The "OR" in the query seems unnecessary and can be easily removed if we just add "/" at the end of ancestry always, effectively changing the forms to

"{id}/"
"{id}/{another_id}/.."
This way, the query is just

SELECT "{table_name}".* FROM "{table_name}" WHERE "{table_name}"."ancestry" LIKE '3/%'

Is there a specific reason ancestry doesn't do this and has decided to not have a "/" at the end of single ancestors?

Answer 1 · 2022-01-04T17:46:31.000Z

Outstanding resources

The research materials/presentations for tree structures in a number of programming languages all had the same implementation. And that implementation without the trailing slash looks obviously wrong.

Implementation

I have been pulling the materialized path implementation into a separate class so we could support multiple tree implementations: traditional materialized path, the trailing slash, postgres arrays, ltree, path with the id in it.

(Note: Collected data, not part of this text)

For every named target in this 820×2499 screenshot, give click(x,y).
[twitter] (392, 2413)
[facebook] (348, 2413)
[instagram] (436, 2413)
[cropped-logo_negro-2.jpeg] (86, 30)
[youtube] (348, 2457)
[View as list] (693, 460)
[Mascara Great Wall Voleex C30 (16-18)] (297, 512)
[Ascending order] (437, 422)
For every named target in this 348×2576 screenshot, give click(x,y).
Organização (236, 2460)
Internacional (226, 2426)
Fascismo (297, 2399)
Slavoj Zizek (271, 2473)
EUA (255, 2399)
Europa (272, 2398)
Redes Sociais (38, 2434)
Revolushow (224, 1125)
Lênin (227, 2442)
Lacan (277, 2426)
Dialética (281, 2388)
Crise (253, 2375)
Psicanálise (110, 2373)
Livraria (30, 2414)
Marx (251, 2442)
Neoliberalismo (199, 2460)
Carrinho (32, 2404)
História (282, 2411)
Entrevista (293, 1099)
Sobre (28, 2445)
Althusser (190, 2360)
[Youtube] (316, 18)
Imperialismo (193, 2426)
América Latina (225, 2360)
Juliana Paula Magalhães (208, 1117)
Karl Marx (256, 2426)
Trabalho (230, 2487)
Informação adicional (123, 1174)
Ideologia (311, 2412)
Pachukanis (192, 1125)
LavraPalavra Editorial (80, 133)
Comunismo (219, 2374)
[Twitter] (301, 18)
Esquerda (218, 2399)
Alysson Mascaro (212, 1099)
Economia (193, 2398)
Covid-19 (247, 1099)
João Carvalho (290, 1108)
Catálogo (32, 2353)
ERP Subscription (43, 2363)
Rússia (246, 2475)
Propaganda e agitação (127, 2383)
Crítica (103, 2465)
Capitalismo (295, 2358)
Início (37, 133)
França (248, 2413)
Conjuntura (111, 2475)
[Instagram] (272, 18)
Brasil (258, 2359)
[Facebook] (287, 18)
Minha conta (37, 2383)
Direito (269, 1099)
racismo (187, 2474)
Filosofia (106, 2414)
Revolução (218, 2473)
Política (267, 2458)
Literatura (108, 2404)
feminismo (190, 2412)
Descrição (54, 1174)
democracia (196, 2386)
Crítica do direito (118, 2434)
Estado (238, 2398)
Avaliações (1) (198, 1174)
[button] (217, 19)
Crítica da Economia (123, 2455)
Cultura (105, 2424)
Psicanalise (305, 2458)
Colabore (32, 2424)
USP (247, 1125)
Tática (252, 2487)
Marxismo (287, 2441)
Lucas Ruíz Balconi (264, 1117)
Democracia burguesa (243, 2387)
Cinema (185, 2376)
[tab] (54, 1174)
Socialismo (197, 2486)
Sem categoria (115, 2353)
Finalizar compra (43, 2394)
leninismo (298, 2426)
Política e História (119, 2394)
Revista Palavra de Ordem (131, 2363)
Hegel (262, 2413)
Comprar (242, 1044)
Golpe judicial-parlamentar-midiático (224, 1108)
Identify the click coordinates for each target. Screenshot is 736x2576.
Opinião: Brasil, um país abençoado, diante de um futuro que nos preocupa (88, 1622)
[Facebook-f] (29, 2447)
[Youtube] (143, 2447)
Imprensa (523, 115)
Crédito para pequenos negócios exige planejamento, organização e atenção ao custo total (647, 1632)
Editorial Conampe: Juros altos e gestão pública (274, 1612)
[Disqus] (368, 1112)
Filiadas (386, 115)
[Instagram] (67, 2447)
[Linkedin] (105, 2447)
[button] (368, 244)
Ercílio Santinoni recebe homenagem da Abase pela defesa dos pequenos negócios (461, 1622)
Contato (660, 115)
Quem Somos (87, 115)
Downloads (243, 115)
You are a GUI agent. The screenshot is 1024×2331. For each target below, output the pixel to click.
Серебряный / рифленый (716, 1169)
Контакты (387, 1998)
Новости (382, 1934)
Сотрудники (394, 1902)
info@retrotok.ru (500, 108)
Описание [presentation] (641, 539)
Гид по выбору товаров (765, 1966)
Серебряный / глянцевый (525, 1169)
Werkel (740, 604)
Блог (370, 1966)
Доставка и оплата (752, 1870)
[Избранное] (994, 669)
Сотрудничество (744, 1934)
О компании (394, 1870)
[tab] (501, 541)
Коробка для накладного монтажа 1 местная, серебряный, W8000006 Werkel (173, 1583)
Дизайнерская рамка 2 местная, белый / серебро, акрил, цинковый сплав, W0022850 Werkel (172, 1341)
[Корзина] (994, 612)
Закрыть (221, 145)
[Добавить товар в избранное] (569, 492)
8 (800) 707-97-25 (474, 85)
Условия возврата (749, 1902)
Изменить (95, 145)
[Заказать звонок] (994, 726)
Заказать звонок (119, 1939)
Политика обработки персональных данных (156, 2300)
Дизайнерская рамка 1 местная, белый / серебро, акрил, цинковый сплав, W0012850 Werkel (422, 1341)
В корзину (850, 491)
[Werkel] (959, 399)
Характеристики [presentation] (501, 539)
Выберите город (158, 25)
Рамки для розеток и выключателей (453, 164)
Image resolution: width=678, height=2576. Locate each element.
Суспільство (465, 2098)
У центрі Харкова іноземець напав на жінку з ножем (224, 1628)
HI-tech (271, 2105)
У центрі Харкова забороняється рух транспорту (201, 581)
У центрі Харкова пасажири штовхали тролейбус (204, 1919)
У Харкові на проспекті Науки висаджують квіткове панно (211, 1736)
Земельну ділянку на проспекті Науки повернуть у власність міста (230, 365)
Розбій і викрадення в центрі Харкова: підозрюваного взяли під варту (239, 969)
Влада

Check out: https://github.com/kbrock/ancestry/tree/materialized_path2
I just rebased so it should be in a usable state.

Results

When I ran the numbers for trailing slash it was not any faster.

Issues I see:

we need to stop using unicode encoding for the column.
We still have way too many OR clauses
We do not have good data sets to show if we actually have improved anything.

Future steps

While I totally agree that the current implementation that everyone uses is probably wrong, I would like to actually know which actions/queries use indexes and which table scan.

So I keep getting derailed by wanting a test suite to actually test this stuff out.

Answer 2 · 2022-02-11T18:04:05.000Z

@kbrock Were the results using the pg array approach better? In fact, I was looking into this not because of speed, but because having a trailing and maybe a leading slash would make implementing custom scopes a much cleaner and easier task.

Answer 3 · 2022-02-25T16:04:05.000Z

@dimvic Yes. I too want a way to determine the root_id, parent_id, ancestor_ids, and child_ancestry values in pure sql without resorting to using a CASE. The current implementation sure leans towards wanting to use ruby to parse.

I want to use a serializer to parse/create the ancestry value. If we do that, then the value of ancestry would be an array - basically the same as ancestor_ids. It would remove a lot of complexity. But I don't know how much this breaks the code that uses ancestry. I know in our code, there are some assumptions that ancestry is a string with a / delimiter.

Very tempted to breaking this functionality in the next major version of ancestry. But I'm hesitant too

Answer 4 · 2022-06-10T03:37:59.000Z

Let me know if you end up trying out the strategy of materialized_path2 and if it works alright for you.